Keputusan Berat

68 11 0
                                    


Gracia menatap Sean dengan sorot mata yang sulit diartikan. Ada begitu banyak emosi yang melintasi wajahnya—rasa sakit, cemburu, harapan, tapi juga ketakutan akan kenyataan yang mereka hadapi.

"Kita harus ngomong sekarang, Sean. Kalau nggak, semuanya bisa semakin hancur," Gracia memulai percakapan dengan suara serak.

Sean mengangguk, merasakan hal yang sama. Ia tahu pembicaraan ini bisa menjadi titik balik, apakah hubungan mereka akan diperbaiki atau semakin rusak. "Iya, Gre. Aku juga nggak mau kita terus kayak gini."

Gracia menarik napas panjang, berusaha menenangkan dirinya. "Kamu tahu, kan, aku selalu mendukung kamu, apa pun keputusannya. Aku terima Anin dalam hidup kita bukan karena aku ingin, tapi karena aku pikir itu jalan terbaik buat kamu dan keluarga kamu."

Sean menundukkan kepala, merasa bersalah karena tak pernah sepenuhnya memahami betapa besar pengorbanan Gracia. "Aku tahu, Gracia. Aku minta maaf kalau aku nggak pernah benar-benar paham bagaimana perasaanmu."

Gracia tersenyum pahit, menatap cangkir kopi yang berada di depannya. "Setiap malam, aku selalu berpikir, kapan semua ini akan selesai? Kapan kita bisa kembali seperti dulu, sebelum semua masalah ini datang?"

Sean menggeser kursinya lebih dekat ke arah Gracia, ingin menggapai tangannya, tapi Gracia menepisnya dengan lembut. "Aku masih belum tahu, Sean. Aku nggak tahu gimana caranya kita bisa keluar dari situasi ini. Rasanya seperti terperangkap."

Sean menghela napas dalam, merasa tidak berdaya. "Aku juga merasa begitu, Gre. Tapi aku janji, aku akan mencoba lebih keras buat kita."

"Tapi apa gunanya, Sean?" Gracia memotong, suaranya bergetar. "Kamu udah punya Anin.
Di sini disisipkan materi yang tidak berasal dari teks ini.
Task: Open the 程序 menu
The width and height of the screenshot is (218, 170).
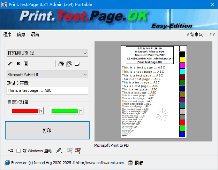Action: tap(7, 34)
Kalian punya anak yang sedang dikandungnya. Aku nggak bisa mengubah itu."

Sean terdiam. Ia tahu, ini bukan soal usaha lebih keras. Masalahnya lebih dalam dari itu, dan Gracia benar—Anin dan bayi yang dikandungnya akan selalu menjadi bagian dari hidup mereka. Tapi ia juga tahu, bahwa cintanya pada Gracia belum pudar sedikit pun.
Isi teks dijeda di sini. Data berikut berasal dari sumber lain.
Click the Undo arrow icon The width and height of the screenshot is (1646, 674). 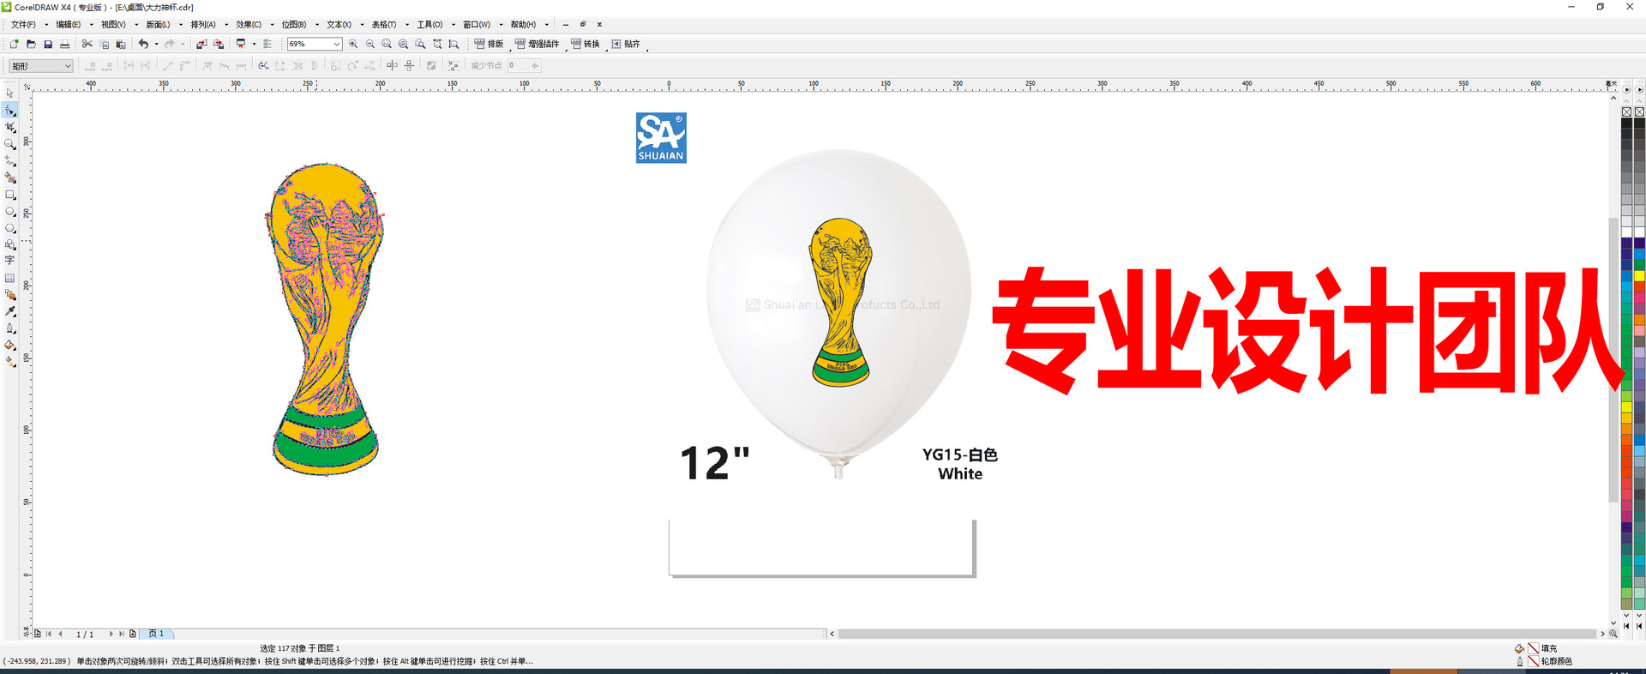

"Aku nggak akan pernah ninggalin kamu, Gracia. Kamu tetap istriku, dan aku tetap sayang sama kamu seperti dulu," Sean mencoba meyakinkan.

"Tapi kamu juga suami Anin sekarang. Dan kita semua tahu itu nggak semudah kelihatannya. Cinta kamu terbagi, Sean, dan aku nggak bisa berpura-pura nggak ada yang berubah," Gracia berkata dengan lirih.

Untuk sesaat, suasana di meja makan itu terasa sangat tegang. Gracia dan Sean hanya saling menatap tanpa kata, tapi di dalam hati masing-masing, badai perasaan bergejolak.

"Apa yang kamu mau aku lakukan, Gre?" Sean akhirnya bertanya, suaranya penuh ketulusan.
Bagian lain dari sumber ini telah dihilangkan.